**Exercise objective**
Copy the lines running from the one that contains "624x412 pixels." to the end of the entries below, exactly and with no pictures.

Dataset entries
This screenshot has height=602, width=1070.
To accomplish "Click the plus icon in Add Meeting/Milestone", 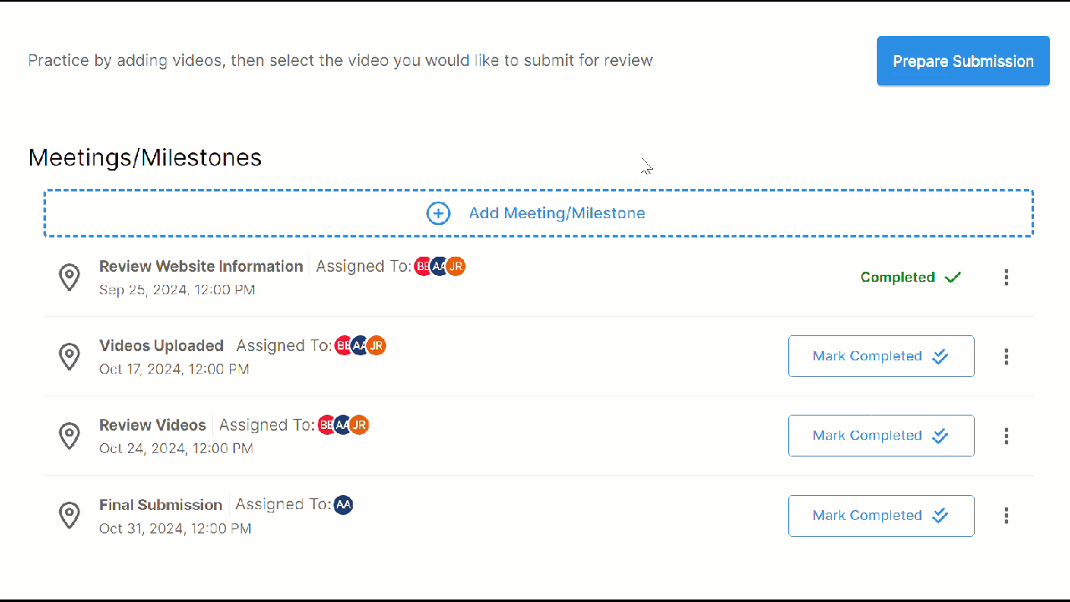I will (438, 213).
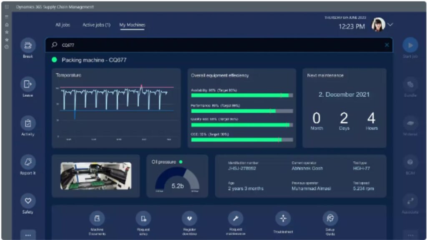This screenshot has height=240, width=427.
Task: Click the Request setup icon
Action: 143,218
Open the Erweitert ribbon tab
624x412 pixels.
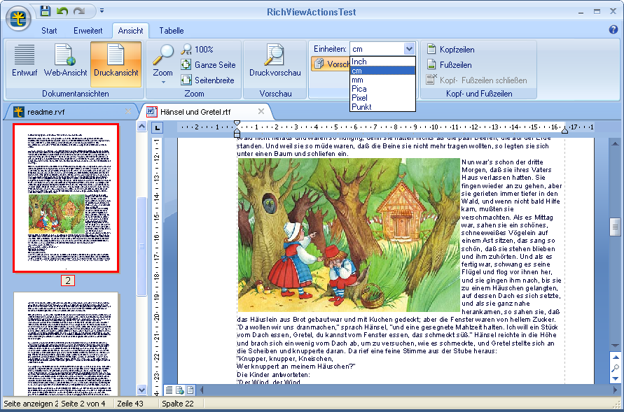[x=88, y=31]
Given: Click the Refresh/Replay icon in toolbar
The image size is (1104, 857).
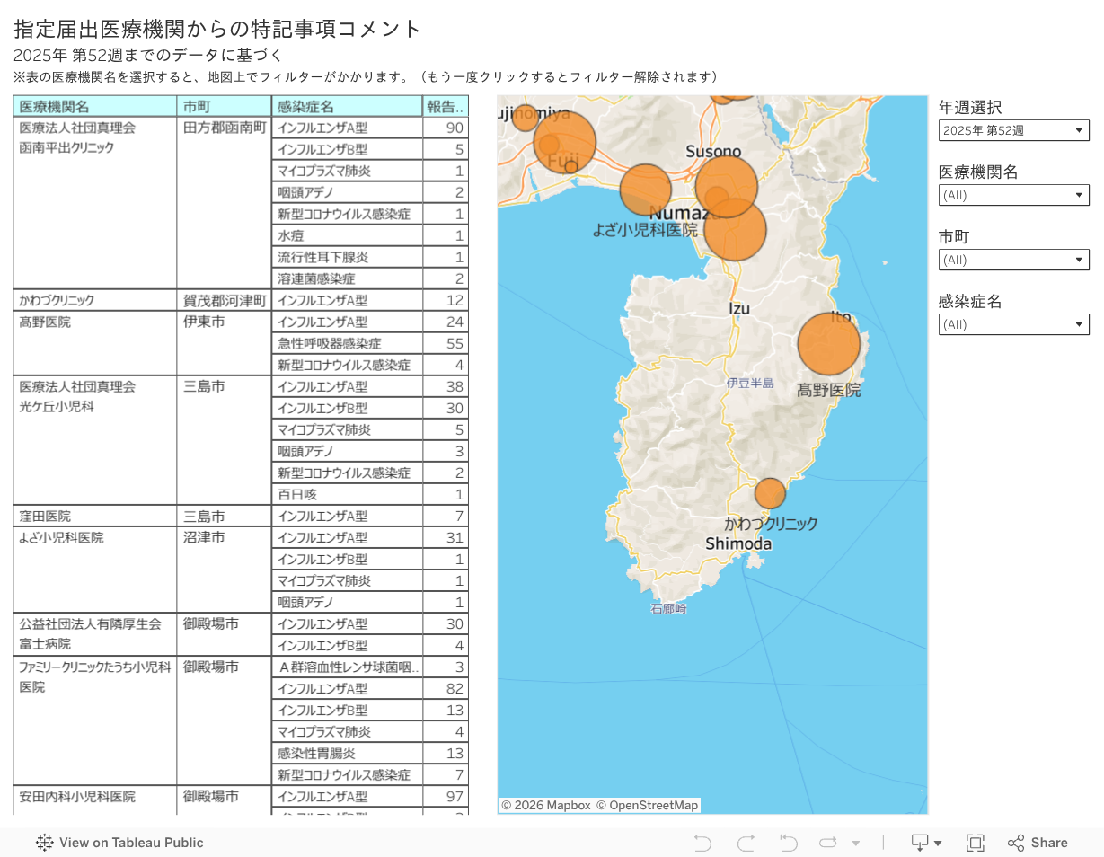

**Written solution**
624x412 pixels.
[x=88, y=31]
Given: Click the Refresh/Replay icon in toolbar
The image size is (1104, 857).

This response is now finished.